External access to NAS server through OpenVPN dd-wrt router

Post new topic   Reply to topic    DD-WRT Forum Index -> Advanced Networking
Author Message
TheLuffe
DD-WRT Novice


Joined: 27 May 2017
Posts: 8

PostPosted: Fri Jun 02, 2017 5:29    Post subject: External access to NAS server through OpenVPN dd-wrt router Reply with quote
Hello

Backstory:
I acquired my new router a couple of days ago and finally got it up and running as a OpenVPN client. The connection to my VPN provider(Torguard) seems to work flawlessly, however I can't seem to connect to my NAS-server from outside my local network now. Previously I used the VPN capabilities of my NAS-server(DS216play), but it was a system hog and maxed out system ressources when I reached 50 Mbps, which is why I bought my new router(Linksys WRT-3200ACM). It is when I switch the default gateway of the NAS server from 192.168.1.4 to ...1.1 and disconnect the VPN connection on the NAS-server(to instead use the one setup on the dd wrt router), that I lose my ability to access the diskstation externally.

Problem and setup:
First of, here's a map of my network as of right now:

The dd-wrt router is set to gateway mode.

When I try to access the NAS-server remotely through a webbrowser I get a "Refused to connect" error, which looks like this:

I am very much a network rookie, meaning I have always setup my own home networks, but it hasn't really required anything other than rudimentary understanding of the topic.

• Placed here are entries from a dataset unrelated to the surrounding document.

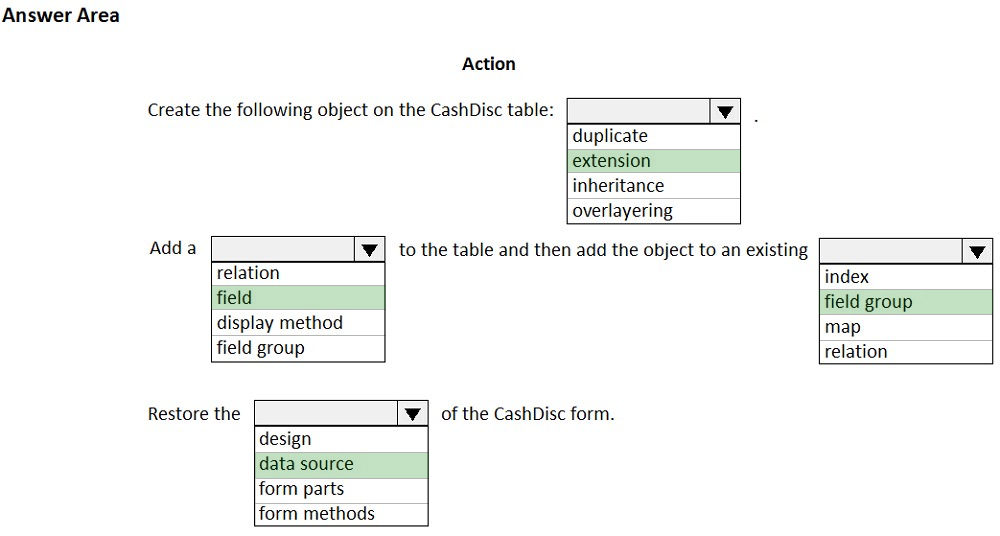Viewport: 1000px width, 536px height.
Task: Select the 'form parts' option
Action: [341, 489]
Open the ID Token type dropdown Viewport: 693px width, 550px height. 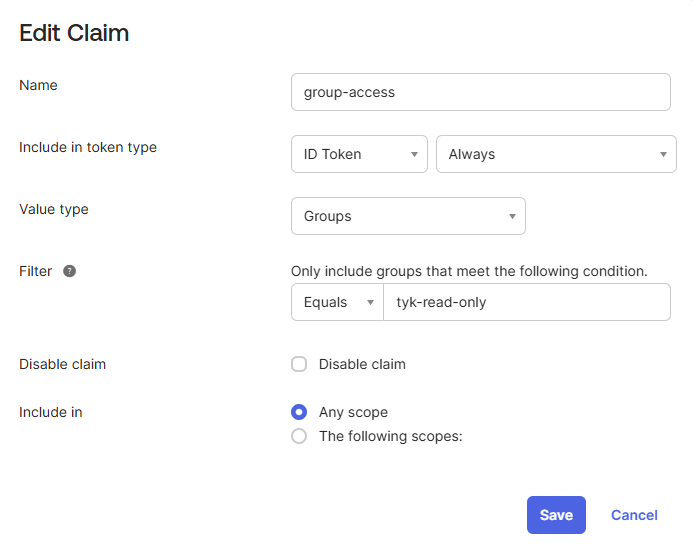359,154
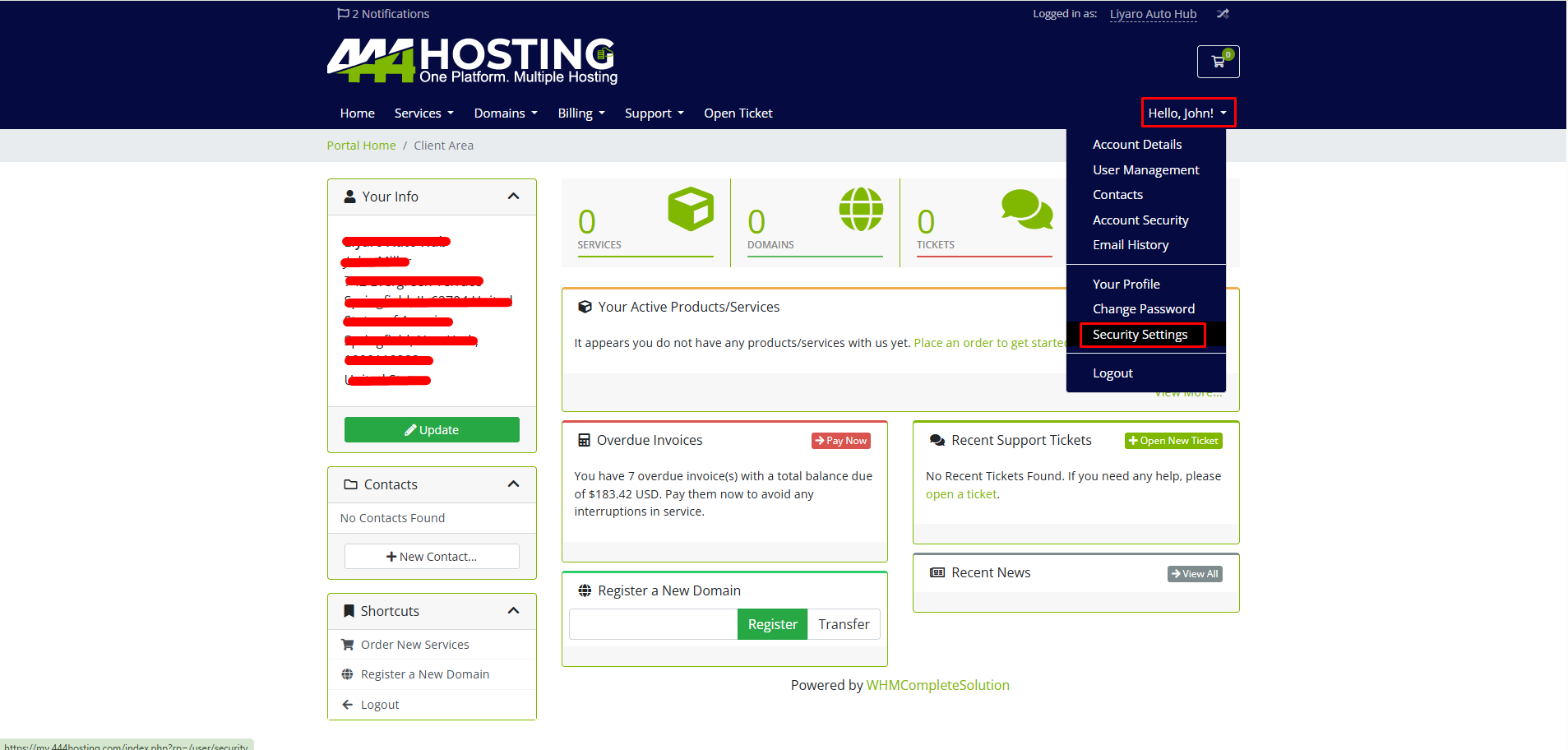This screenshot has width=1568, height=750.
Task: Click the Tickets chat bubbles icon
Action: click(1026, 209)
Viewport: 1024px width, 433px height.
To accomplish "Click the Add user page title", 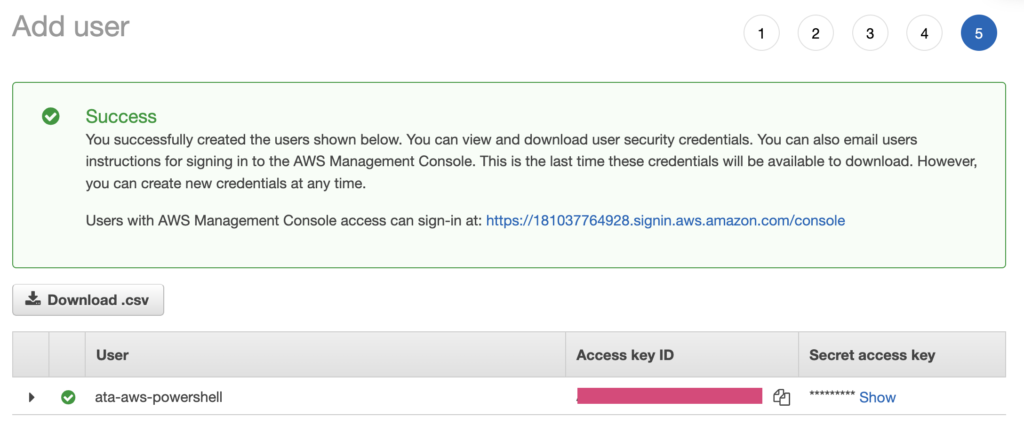I will pos(71,27).
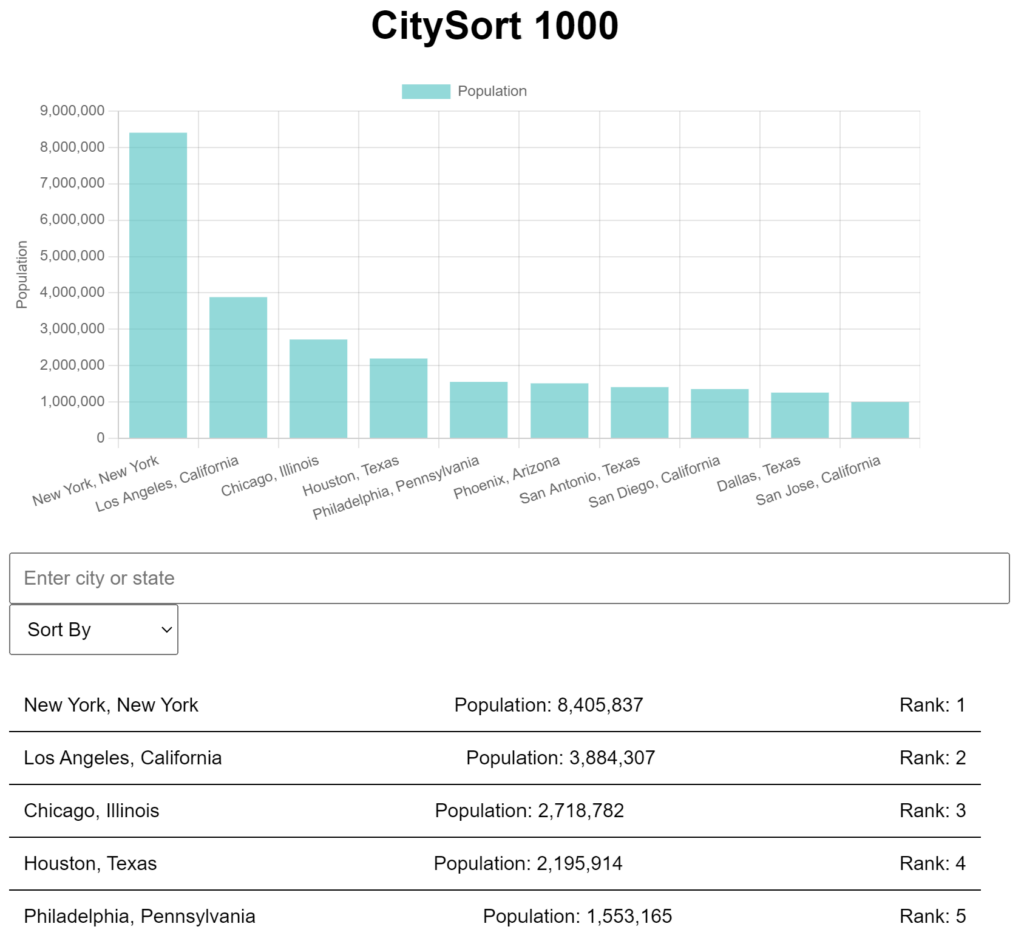Image resolution: width=1024 pixels, height=938 pixels.
Task: Click the Phoenix, Arizona chart bar
Action: [559, 411]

I am currently guessing that there's a problem between my modem/router, dd-wrt router and my NAS, where it doesn't point to my NAS server, when I try to connect to it from outside my LAN.

I just don't know what to do about the issue. Does anyone have an idea to what the problem might be?

I hope I added all the necessary information in my post, but if there's something I forgot, please feel free to ask Smile
Sponsor
Briar
DD-WRT User


Joined: 05 Mar 2015
Posts: 58

PostPosted: Mon Jun 12, 2017 1:35    Post subject: Reply with quote
My setup is more basic (one wrt3200 router and a cable modem) but having the same issue with my Synology NAS and openVPN client, only my vpn is PIA

nothing I try helps, but to be honest my knowledge level is casual user
js1662
DD-WRT Guru


Joined: 23 Jul 2014
Posts: 1237
Location: BC, CA

PostPosted: Mon Jun 12, 2017 9:10    Post subject: Reply with quote
If you want to access your NAS server from outside, you need to setup an OpenVPN server on your router. When you are traveling, you need to have an OpenVPN client on the remote device. Once a secure tunnel is established between the remote device and the router, you can then access the NAS server using its IP address, the NAS server address and not the router address. As you can see PIA play no part at all or you don't need it for that purpose. It may be a good idea to turn off PIA client on the router as some people said that it may not work with both OpenVPN server and client on the same router.
egc
DD-WRT Guru


Joined: 18 Mar 2014
Posts: 12837
Location: Netherlands

PostPosted: Mon Jun 12, 2017 12:29    Post subject: Reply with quote
You can also use port forwarding to reach your NAS server and in that case you do not need an openVPN server.

The PIA OpenVPN client routes everything through the VPN gateway and can interfere with reaching your NAS (well actually is does not interfere with reaching but with the return/answer of your query).

The easisest solution is to use PIA with Policy Based routing, default gateway is then the through your ISP and your NAS can be reached through port forwarding.

_________________
Routers:Netgear R7000, R6400v1, R6400v2, EA6900 (XvortexCFE), E2000, E1200v1, WRT54GS v1.
Install guide R6400v2, R6700v3,XR300:https://forum.dd-wrt.com/phpBB2/viewtopic.php?t=316399
Install guide R7800/XR500: https://forum.dd-wrt.com/phpBB2/viewtopic.php?t=320614
Forum Guide Lines (important read):https://forum.dd-wrt.com/phpBB2/viewtopic.php?t=324087
Briar
DD-WRT User


Joined: 05 Mar 2015
Posts: 58

PostPosted: Mon Jun 12, 2017 13:38    Post subject: Reply with quote
Thanks for the responses, I appreciate the help.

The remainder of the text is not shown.